* [Data listing]:
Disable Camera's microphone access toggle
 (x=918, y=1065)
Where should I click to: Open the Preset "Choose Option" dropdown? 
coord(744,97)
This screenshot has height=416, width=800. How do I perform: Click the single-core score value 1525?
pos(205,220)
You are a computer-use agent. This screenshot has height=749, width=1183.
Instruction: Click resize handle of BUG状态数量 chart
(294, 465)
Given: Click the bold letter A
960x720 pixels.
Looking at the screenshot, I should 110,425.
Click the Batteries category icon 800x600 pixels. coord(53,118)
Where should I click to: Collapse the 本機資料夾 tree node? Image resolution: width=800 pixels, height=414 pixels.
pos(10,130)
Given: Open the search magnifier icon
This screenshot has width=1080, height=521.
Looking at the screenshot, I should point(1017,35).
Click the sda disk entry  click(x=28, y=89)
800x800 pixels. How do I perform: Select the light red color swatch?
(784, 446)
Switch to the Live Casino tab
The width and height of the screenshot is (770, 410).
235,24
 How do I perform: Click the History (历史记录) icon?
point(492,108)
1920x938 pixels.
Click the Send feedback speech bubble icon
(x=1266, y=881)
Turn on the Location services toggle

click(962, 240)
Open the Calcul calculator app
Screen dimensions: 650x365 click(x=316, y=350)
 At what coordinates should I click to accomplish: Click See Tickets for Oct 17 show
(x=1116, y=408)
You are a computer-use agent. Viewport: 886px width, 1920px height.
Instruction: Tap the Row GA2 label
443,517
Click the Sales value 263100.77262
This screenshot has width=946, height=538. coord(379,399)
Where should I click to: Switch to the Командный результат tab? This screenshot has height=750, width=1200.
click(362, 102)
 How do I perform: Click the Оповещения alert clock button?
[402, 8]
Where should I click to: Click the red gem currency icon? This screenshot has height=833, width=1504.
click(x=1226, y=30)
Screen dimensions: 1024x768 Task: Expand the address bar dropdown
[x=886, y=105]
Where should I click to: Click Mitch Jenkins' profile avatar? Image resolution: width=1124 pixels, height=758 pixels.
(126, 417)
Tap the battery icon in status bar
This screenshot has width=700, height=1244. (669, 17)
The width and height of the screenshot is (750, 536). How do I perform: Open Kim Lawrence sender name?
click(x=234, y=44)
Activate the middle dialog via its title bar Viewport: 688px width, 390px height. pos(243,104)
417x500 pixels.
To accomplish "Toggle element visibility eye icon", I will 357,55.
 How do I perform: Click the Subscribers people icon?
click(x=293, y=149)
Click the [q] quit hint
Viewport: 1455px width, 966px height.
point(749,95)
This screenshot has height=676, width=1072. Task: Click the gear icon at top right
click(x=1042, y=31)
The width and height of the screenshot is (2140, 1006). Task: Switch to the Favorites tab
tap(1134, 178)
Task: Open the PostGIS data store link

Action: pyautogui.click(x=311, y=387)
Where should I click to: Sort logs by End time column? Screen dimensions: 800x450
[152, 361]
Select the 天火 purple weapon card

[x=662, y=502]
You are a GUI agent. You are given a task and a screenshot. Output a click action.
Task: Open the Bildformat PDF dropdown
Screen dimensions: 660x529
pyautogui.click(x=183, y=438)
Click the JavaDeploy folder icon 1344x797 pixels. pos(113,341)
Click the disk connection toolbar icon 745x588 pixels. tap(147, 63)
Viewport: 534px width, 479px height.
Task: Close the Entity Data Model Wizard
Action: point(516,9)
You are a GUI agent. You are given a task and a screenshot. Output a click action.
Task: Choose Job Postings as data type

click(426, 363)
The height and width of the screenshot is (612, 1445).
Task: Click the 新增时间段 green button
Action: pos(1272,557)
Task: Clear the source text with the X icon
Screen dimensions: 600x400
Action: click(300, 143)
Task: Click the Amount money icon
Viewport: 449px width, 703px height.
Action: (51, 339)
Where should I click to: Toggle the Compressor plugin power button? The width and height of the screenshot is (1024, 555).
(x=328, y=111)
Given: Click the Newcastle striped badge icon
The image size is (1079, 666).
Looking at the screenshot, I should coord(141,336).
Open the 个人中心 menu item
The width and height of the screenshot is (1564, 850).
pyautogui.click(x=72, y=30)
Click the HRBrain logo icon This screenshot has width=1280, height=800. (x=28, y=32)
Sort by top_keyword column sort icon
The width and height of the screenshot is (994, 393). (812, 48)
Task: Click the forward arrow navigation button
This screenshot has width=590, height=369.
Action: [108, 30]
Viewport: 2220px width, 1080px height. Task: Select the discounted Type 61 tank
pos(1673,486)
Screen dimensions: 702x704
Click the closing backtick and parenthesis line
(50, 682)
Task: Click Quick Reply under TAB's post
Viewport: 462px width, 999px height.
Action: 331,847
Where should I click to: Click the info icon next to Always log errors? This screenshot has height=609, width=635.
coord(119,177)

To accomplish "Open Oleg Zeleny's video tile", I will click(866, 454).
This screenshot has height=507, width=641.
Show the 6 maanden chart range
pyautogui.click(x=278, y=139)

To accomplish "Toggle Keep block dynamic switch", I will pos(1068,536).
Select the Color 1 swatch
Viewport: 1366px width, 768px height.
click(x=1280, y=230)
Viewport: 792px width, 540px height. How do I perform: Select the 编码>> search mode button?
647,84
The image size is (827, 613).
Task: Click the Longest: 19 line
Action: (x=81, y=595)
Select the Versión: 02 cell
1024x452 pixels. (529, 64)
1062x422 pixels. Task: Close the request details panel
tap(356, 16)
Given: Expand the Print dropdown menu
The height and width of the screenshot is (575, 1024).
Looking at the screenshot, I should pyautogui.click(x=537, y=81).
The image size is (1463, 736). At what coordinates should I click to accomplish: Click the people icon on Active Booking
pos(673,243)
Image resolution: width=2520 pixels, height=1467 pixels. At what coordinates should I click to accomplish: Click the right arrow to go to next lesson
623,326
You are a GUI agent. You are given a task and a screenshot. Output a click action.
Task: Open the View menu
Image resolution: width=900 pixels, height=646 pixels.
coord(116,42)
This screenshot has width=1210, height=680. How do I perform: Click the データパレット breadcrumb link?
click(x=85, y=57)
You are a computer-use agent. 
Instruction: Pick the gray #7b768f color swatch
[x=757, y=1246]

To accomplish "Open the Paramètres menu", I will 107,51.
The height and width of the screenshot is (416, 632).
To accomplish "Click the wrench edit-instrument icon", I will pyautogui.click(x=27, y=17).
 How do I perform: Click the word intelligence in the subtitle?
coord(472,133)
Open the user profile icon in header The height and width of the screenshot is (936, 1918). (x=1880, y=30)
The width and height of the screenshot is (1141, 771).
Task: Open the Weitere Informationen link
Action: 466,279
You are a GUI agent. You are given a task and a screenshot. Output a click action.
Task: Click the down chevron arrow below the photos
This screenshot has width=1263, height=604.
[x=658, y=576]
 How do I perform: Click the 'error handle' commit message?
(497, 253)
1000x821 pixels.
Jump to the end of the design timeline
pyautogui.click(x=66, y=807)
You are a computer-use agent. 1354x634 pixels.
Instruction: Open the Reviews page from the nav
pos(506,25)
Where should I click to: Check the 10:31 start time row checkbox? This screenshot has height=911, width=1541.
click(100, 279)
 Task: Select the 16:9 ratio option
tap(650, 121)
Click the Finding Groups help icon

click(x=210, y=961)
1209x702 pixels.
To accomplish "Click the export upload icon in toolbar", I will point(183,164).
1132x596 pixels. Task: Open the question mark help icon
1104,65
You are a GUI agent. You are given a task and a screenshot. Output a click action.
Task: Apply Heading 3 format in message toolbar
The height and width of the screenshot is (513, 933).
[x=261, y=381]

* [Instructions to follow]:
Retype every record without alteration.

* [Answer for this exercise]:
Disable Camera's microphone access toggle
 (x=918, y=1065)
Where should I click to: Open the Preset "Choose Option" dropdown? 
coord(744,97)
This screenshot has height=416, width=800. How do I perform: Click the single-core score value 1525?
pos(205,220)
You are a computer-use agent. This screenshot has height=749, width=1183.
Instruction: Click resize handle of BUG状态数量 chart
(294, 465)
Given: Click the bold letter A
960x720 pixels.
Looking at the screenshot, I should 110,425.
Click the Batteries category icon 800x600 pixels. coord(53,118)
Where should I click to: Collapse the 本機資料夾 tree node? Image resolution: width=800 pixels, height=414 pixels.
pos(10,130)
Given: Open the search magnifier icon
This screenshot has width=1080, height=521.
Looking at the screenshot, I should point(1017,35).
Click the sda disk entry  click(x=28, y=89)
800x800 pixels. How do I perform: Select the light red color swatch?
(784, 446)
Switch to the Live Casino tab
The width and height of the screenshot is (770, 410).
235,24
 How do I perform: Click the History (历史记录) icon?
point(492,108)
1920x938 pixels.
Click the Send feedback speech bubble icon
(x=1266, y=881)
Turn on the Location services toggle

click(962, 240)
Open the Calcul calculator app
Screen dimensions: 650x365 click(x=316, y=350)
 At what coordinates should I click to accomplish: Click See Tickets for Oct 17 show
(x=1116, y=408)
You are a computer-use agent. Viewport: 886px width, 1920px height.
Instruction: Tap the Row GA2 label
443,517
Click the Sales value 263100.77262
This screenshot has width=946, height=538. coord(379,399)
Where should I click to: Switch to the Командный результат tab? This screenshot has height=750, width=1200.
click(362, 102)
 How do I perform: Click the Оповещения alert clock button?
[402, 8]
Where should I click to: Click the red gem currency icon? This screenshot has height=833, width=1504.
click(x=1226, y=30)
Screen dimensions: 1024x768 Task: Expand the address bar dropdown
[x=886, y=105]
Where should I click to: Click Mitch Jenkins' profile avatar? Image resolution: width=1124 pixels, height=758 pixels.
(126, 417)
Tap the battery icon in status bar
This screenshot has width=700, height=1244. (669, 17)
The width and height of the screenshot is (750, 536). How do I perform: Open Kim Lawrence sender name?
click(x=234, y=44)
Activate the middle dialog via its title bar Viewport: 688px width, 390px height. pos(243,104)
417x500 pixels.
To accomplish "Toggle element visibility eye icon", I will 357,55.
 How do I perform: Click the Subscribers people icon?
click(x=293, y=149)
Click the [q] quit hint
Viewport: 1455px width, 966px height.
point(749,95)
This screenshot has height=676, width=1072. Task: Click the gear icon at top right
click(x=1042, y=31)
The width and height of the screenshot is (2140, 1006). Task: Switch to the Favorites tab
tap(1134, 178)
Task: Open the PostGIS data store link

Action: pyautogui.click(x=311, y=387)
Where should I click to: Sort logs by End time column? Screen dimensions: 800x450
[152, 361]
Select the 天火 purple weapon card

[x=662, y=502]
You are a GUI agent. You are given a task and a screenshot. Output a click action.
Task: Open the Bildformat PDF dropdown
Screen dimensions: 660x529
pyautogui.click(x=183, y=438)
Click the JavaDeploy folder icon 1344x797 pixels. pos(113,341)
Click the disk connection toolbar icon 745x588 pixels. tap(147, 63)
Viewport: 534px width, 479px height.
Task: Close the Entity Data Model Wizard
Action: point(516,9)
You are a GUI agent. You are given a task and a screenshot. Output a click action.
Task: Choose Job Postings as data type

click(426, 363)
The height and width of the screenshot is (612, 1445).
Task: Click the 新增时间段 green button
Action: pos(1272,557)
Task: Clear the source text with the X icon
Screen dimensions: 600x400
Action: click(300, 143)
Task: Click the Amount money icon
Viewport: 449px width, 703px height.
Action: (51, 339)
Where should I click to: Toggle the Compressor plugin power button? The width and height of the screenshot is (1024, 555).
(x=328, y=111)
Given: Click the Newcastle striped badge icon
The image size is (1079, 666).
Looking at the screenshot, I should coord(141,336).
Open the 个人中心 menu item
The width and height of the screenshot is (1564, 850).
pyautogui.click(x=72, y=30)
Click the HRBrain logo icon This screenshot has width=1280, height=800. (x=28, y=32)
Sort by top_keyword column sort icon
The width and height of the screenshot is (994, 393). (812, 48)
Task: Click the forward arrow navigation button
This screenshot has width=590, height=369.
Action: [108, 30]
Viewport: 2220px width, 1080px height. Task: Select the discounted Type 61 tank
pos(1673,486)
Screen dimensions: 702x704
Click the closing backtick and parenthesis line
(50, 682)
Task: Click Quick Reply under TAB's post
Viewport: 462px width, 999px height.
Action: 331,847
Where should I click to: Click the info icon next to Always log errors? This screenshot has height=609, width=635.
coord(119,177)

To accomplish "Open Oleg Zeleny's video tile", I will click(866, 454).
This screenshot has height=507, width=641.
Show the 6 maanden chart range
pyautogui.click(x=278, y=139)

To accomplish "Toggle Keep block dynamic switch", I will pos(1068,536).
Select the Color 1 swatch
Viewport: 1366px width, 768px height.
click(x=1280, y=230)
Viewport: 792px width, 540px height. How do I perform: Select the 编码>> search mode button?
647,84
The image size is (827, 613).
Task: Click the Longest: 19 line
Action: (x=81, y=595)
Select the Versión: 02 cell
1024x452 pixels. (529, 64)
1062x422 pixels. Task: Close the request details panel
tap(356, 16)
Given: Expand the Print dropdown menu
The height and width of the screenshot is (575, 1024).
Looking at the screenshot, I should pyautogui.click(x=537, y=81).
The image size is (1463, 736). At what coordinates should I click to accomplish: Click the people icon on Active Booking
pos(673,243)
Image resolution: width=2520 pixels, height=1467 pixels. At what coordinates should I click to accomplish: Click the right arrow to go to next lesson
623,326
You are a GUI agent. You are given a task and a screenshot. Output a click action.
Task: Open the View menu
Image resolution: width=900 pixels, height=646 pixels.
coord(116,42)
This screenshot has width=1210, height=680. How do I perform: Click the データパレット breadcrumb link?
click(x=85, y=57)
You are a computer-use agent. 
Instruction: Pick the gray #7b768f color swatch
[x=757, y=1246]

To accomplish "Open the Paramètres menu", I will 107,51.
The height and width of the screenshot is (416, 632).
To accomplish "Click the wrench edit-instrument icon", I will pyautogui.click(x=27, y=17).
 How do I perform: Click the word intelligence in the subtitle?
coord(472,133)
Open the user profile icon in header The height and width of the screenshot is (936, 1918). (x=1880, y=30)
The width and height of the screenshot is (1141, 771).
Task: Open the Weitere Informationen link
Action: 466,279
You are a GUI agent. You are given a task and a screenshot. Output a click action.
Task: Click the down chevron arrow below the photos
This screenshot has width=1263, height=604.
[x=658, y=576]
 How do I perform: Click the 'error handle' commit message?
(497, 253)
1000x821 pixels.
Jump to the end of the design timeline
pyautogui.click(x=66, y=807)
You are a computer-use agent. 1354x634 pixels.
Instruction: Open the Reviews page from the nav
pos(506,25)
Where should I click to: Check the 10:31 start time row checkbox? This screenshot has height=911, width=1541.
click(100, 279)
 Task: Select the 16:9 ratio option
tap(650, 121)
Click the Finding Groups help icon

click(x=210, y=961)
1209x702 pixels.
To accomplish "Click the export upload icon in toolbar", I will point(183,164).
1132x596 pixels. Task: Open the question mark help icon
1104,65
You are a GUI agent. You are given a task and a screenshot. Output a click action.
Task: Apply Heading 3 format in message toolbar
The height and width of the screenshot is (513, 933).
[x=261, y=381]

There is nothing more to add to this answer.